- Born: Margaret Lee April 26, 1893 Spanish Fork, Utah, U.S.
- Died: May 2, 1984 (aged 91) Palos Verdes Peninsula, California, U.S.
- Education: Wooster College Stanford University
- Occupation: Educator
- Years active: 1935–1963
- Known for: Chadwick School
- Spouse: Joseph Chadwick ​ ​(m. 1921; died 1970)​
- Children: 3

= Margaret Lee Chadwick =

American nonfiction author (1893–1984)

Margaret Lee Chadwick ( Lee; April 26, 1893 – May 2, 1984) was a nonfiction writer and founder and headmistress of the K-12 Chadwick School, located on the Palos Verdes Peninsula in Los Angeles County, California, United States.

== Early life and education ==
Chadwick, born in Spanish Fork, Utah, was the daughter of Anna Myrtilla (Wray) and Theodore Lee, a Utah Presbyterian minister, and one of eight children. In 1910, she enrolled at Wooster College in Ohio, and then transferred to Stanford University on a scholarship.

After college graduation, Chadwick accepted a teaching position in the now defunct city of Metropolis, near Elko, Nevada. After a year, she traveled to China, where her brother Paul Lee was stationed. He introduced her to Naval Officer Joseph Chadwick, who was also stationed there. The couple married in Shanghai in 1921 and relocated to California. They had three children, Theodora, also a graduate of Stanford, Joseph Jr., who also joined the Navy, and David, a pediatrician engaged in research and lecturing and who joined the Navy as well, in its V-12 Navy College Training Program.

== School founder ==
One of her husband's final tours was to San Pedro, California. The couple enrolled their children in local schools, which both parents found unsatisfactory. So, in 1935, Chadwick founded the open-air home school on the front porch of her home on Le Grande Terrace in San Pedro with four students, two of them her own sons. The other two were Mark and Jean Roessler, whose parents Fred and Edna, early residents on the Palos Verdes Peninsula. Through deeding more than 33 acres from developer Frank A. Vanderlip for a permanent site and the initial buildings paid for by the Robert Roessler family, in 1939, the school moved to a hilltop in Palos Verdes with 75 day and boarding students, and was the first high school on the Palos Verdes Peninsula. Her husband, Lt. Commander Joseph Chadwick, helped run the school.

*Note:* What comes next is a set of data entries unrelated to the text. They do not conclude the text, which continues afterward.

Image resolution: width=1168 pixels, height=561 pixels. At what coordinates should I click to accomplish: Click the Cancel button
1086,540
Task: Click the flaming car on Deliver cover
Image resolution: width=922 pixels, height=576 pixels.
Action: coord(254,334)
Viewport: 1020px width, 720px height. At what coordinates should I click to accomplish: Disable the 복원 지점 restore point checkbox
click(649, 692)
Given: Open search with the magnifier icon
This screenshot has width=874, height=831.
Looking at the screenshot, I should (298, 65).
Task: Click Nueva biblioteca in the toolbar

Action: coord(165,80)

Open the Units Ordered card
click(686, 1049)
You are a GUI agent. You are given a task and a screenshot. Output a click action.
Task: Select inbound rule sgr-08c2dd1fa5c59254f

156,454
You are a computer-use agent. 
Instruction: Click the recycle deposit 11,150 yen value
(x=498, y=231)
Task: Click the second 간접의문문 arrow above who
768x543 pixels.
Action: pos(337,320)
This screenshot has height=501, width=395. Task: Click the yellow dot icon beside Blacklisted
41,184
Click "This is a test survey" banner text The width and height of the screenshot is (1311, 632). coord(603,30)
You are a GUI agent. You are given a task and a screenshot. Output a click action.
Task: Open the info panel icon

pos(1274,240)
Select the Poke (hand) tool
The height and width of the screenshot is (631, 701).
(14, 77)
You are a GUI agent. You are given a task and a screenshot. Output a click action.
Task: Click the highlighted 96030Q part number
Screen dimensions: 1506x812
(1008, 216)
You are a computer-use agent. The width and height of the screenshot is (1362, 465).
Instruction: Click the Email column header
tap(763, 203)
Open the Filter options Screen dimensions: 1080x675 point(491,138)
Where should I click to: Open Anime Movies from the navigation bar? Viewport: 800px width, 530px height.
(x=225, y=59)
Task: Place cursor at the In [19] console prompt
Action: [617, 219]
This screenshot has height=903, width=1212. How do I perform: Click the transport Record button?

In 1963, the Chadwicks retired. At the same time, the Roessler-Chadwick Foundation was formed and trustees were named. Margaret Chadwick wrote in her 1978 book A Dipperful of Humanity, her emphasis on the school was a "dedication to enrolling a student body, that reflects a broad economic, cultural and ethnic mix," mirroring the real world and stressing the importance of attracting a student body that represented "a dipperful of humanity."

In October 2018, her youngest son, David Chadwick, 13 months before his 2020 death, was given the 2019 Distinguished Alumnus Award from Chadwick School, from which he graduated in 1942.

=== Chadwick-Ansel Adams connection ===
Thirteen pictures by Ansel Adams, which were on display during a January 2011 exhibition at the Palos Verdes Library, came about in 1941 after Chadwick hired Adams to do a three-day photo shoot for her school's fifth-anniversary promotional catalog. In 1942, Adams returned to the campus to shoot a tennis exhibition featuring professional tennis star Jack Kramer. Negatives for some of those prints are in the official Adams archive at the University of Arizona's Center for Creative Photography.

Adams also took a portrait of Chadwick and her husband, in uniform after he was called back to duty during World War II. The photo once decorated the archives office in the school's library. The couple originally met Adams during an annual ski trip to Yosemite on which Commander Chadwick would take the then small student body.

Found in Chadwick's records upon her death was a letter Adams sent to the Chadwicks in 1974. The Chadwicks, he wrote, "infused the entire organization with a kind of creative drive (and evoked a marvelous human quality) ... it was an unforgettable experience, and I only wish I had done more and better work for the school." Also in Chadwick's records were photographic Christmas cards that Adams and his wife Virginia sent the Chadwicks each year.

== Books ==
Chadwick wrote three nonfiction books. The first, Looking at the Sunset Upside Down: The Autobiography of Margaret Lee Chadwick, was released in 1976 by Omega Books.

In 1978, Anchor Press released A Dipperful of Humanity: The Chadwick Adventure in Education about the Chadwick School.

Her third book, The Lee Family of Spanish Fork, Utah, was released in paperback by Anchor Press in 1979. It outlined Chadwick's Utah heritage.

== Personal life ==
Her husband died at age 77 on August 13, 1970. Chadwick, called "Aunt Maggie" by her students, died at 91 on May 2, 1984. She was the grandmother of actress and singer Kate Morgan Chadwick. She was portrayed by Priscilla Pointer in 1981 film Mommie Dearest.